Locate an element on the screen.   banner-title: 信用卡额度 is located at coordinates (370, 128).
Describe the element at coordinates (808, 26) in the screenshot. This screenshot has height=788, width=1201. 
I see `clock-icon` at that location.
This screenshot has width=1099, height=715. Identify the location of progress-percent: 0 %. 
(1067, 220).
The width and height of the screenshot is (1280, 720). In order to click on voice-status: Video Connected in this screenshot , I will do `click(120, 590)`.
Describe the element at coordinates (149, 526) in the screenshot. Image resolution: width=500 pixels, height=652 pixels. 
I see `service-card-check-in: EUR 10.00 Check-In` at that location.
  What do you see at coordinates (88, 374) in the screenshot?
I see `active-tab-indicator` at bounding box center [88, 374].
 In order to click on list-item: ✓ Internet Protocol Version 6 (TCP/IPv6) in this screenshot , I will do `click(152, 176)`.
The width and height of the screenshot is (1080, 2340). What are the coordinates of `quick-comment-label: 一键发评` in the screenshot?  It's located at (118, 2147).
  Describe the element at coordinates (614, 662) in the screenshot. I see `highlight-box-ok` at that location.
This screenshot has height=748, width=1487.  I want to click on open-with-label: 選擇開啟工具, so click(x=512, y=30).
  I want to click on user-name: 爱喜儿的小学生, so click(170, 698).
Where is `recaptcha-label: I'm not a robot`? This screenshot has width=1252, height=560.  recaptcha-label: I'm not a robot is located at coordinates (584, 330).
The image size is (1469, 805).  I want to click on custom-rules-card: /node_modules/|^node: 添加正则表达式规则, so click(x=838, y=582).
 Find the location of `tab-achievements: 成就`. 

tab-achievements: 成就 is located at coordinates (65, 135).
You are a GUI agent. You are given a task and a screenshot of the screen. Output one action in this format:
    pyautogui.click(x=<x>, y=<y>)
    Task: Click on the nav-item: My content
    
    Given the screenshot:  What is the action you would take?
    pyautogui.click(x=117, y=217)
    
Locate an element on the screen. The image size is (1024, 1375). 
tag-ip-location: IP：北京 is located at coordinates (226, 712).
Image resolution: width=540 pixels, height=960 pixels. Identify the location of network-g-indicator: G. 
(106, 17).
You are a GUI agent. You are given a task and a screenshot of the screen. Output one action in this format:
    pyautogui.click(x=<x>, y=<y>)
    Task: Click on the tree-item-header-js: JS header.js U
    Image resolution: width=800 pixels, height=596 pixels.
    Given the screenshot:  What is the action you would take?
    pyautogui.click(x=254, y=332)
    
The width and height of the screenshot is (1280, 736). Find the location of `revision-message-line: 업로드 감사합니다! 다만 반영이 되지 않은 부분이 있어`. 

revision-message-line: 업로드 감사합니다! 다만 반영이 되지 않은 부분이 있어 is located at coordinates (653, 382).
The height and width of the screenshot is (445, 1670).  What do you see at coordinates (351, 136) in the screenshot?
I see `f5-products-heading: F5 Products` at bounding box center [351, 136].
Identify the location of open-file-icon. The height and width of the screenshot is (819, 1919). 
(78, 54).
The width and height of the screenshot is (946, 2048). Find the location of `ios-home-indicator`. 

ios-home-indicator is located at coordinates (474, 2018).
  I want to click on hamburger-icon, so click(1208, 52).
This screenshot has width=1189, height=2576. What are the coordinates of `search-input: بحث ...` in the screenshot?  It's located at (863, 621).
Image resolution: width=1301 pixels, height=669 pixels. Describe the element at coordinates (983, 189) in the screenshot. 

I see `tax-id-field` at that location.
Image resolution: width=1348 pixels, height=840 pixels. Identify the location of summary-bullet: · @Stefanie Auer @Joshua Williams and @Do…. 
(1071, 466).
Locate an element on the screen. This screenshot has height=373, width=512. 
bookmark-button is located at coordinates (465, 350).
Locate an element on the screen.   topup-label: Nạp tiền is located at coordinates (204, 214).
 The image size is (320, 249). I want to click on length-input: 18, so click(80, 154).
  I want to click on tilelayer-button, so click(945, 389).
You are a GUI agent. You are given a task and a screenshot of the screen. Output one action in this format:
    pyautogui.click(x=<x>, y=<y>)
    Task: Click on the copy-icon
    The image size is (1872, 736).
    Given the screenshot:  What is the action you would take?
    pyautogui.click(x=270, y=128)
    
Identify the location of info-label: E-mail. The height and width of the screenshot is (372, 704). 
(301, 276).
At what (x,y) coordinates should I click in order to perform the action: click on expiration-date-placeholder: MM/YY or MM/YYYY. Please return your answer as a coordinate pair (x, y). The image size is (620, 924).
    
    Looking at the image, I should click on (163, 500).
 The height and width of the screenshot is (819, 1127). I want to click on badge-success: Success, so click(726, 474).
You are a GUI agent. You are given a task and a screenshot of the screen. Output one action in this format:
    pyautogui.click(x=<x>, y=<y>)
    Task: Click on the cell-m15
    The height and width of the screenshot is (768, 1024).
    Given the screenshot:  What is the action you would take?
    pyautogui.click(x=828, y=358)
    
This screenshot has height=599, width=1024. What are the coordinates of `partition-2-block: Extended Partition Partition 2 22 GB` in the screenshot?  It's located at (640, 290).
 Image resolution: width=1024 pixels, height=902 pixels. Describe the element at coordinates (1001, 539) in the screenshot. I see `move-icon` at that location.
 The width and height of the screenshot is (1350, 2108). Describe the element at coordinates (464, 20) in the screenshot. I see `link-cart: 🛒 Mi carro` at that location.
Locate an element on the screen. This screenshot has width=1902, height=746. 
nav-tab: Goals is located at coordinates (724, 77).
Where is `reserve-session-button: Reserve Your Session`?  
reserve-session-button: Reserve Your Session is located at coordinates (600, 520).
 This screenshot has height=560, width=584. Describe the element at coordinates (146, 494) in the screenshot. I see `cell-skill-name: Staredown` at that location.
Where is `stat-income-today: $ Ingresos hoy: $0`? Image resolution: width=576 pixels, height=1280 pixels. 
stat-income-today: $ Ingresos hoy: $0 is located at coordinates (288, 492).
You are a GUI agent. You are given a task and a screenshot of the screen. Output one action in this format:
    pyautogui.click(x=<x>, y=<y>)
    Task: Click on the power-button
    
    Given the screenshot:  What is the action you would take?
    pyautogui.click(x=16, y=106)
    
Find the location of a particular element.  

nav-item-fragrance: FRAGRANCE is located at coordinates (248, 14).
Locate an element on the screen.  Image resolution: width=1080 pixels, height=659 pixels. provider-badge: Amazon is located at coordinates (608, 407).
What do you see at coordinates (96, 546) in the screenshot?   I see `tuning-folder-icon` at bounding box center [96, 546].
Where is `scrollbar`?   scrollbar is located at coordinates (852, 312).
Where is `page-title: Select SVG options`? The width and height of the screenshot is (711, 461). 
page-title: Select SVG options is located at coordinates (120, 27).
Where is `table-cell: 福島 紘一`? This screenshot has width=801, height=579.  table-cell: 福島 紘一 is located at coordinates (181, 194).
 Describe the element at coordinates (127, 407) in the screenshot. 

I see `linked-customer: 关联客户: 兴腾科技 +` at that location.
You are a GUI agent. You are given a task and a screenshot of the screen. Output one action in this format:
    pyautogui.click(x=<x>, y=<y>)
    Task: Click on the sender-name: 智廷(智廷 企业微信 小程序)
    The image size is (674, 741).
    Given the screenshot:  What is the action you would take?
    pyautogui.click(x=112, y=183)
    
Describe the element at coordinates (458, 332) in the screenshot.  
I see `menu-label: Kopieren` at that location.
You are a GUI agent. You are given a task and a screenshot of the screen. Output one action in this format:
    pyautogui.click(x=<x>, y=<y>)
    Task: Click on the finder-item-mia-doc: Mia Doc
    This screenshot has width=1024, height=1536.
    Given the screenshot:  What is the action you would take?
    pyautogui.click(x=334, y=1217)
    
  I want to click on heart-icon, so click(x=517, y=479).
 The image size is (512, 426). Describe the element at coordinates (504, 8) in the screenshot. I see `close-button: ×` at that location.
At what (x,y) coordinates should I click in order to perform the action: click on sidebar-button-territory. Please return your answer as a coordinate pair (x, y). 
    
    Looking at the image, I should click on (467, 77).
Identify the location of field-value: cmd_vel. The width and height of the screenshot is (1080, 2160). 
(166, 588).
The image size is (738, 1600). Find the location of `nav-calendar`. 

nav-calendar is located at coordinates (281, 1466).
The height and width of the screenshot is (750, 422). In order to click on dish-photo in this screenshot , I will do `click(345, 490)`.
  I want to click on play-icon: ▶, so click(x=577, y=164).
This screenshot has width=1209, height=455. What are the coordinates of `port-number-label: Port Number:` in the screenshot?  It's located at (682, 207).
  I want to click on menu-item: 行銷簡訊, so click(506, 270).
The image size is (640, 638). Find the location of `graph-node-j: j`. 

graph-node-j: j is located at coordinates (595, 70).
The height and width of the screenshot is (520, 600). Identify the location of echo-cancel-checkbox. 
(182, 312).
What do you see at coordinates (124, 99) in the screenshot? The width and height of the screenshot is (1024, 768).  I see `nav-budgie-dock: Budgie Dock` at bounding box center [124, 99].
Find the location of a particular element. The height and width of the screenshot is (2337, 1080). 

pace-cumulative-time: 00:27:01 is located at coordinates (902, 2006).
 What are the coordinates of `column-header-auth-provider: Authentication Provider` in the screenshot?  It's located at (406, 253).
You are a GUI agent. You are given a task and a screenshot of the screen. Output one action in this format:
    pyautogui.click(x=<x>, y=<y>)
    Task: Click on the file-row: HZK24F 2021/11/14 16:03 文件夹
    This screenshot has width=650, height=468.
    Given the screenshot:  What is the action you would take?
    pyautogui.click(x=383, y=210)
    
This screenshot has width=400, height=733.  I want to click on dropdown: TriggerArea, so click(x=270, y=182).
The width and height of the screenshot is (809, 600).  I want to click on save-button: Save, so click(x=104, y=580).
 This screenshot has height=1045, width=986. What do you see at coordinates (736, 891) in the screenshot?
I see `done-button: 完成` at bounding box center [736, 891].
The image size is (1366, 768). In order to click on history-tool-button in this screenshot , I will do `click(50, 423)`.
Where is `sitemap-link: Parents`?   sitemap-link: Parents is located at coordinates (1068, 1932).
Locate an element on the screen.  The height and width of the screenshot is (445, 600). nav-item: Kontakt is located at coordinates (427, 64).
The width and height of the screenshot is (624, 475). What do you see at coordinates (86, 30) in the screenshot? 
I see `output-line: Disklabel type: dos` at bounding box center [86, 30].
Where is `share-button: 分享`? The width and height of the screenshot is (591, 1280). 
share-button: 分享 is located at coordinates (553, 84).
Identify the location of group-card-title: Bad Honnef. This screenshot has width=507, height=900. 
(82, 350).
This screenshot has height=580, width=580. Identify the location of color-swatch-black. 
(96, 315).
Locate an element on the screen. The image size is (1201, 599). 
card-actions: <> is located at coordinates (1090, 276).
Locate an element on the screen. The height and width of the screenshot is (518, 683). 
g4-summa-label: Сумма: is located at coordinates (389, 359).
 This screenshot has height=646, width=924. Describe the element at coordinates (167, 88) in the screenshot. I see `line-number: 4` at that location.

^^^^^^^^

Copy the rows from the line with "coordinates (427, 64)." to the line with "card-actions: <> is", keeping both of those lines, word for word.

Locate an element on the screen.  The height and width of the screenshot is (445, 600). nav-item: Kontakt is located at coordinates (427, 64).
The width and height of the screenshot is (624, 475). What do you see at coordinates (86, 30) in the screenshot? 
I see `output-line: Disklabel type: dos` at bounding box center [86, 30].
Where is `share-button: 分享`? The width and height of the screenshot is (591, 1280). 
share-button: 分享 is located at coordinates (553, 84).
Identify the location of group-card-title: Bad Honnef. This screenshot has width=507, height=900. 
(82, 350).
This screenshot has height=580, width=580. Identify the location of color-swatch-black. 
(96, 315).
Locate an element on the screen. The image size is (1201, 599). 
card-actions: <> is located at coordinates (1090, 276).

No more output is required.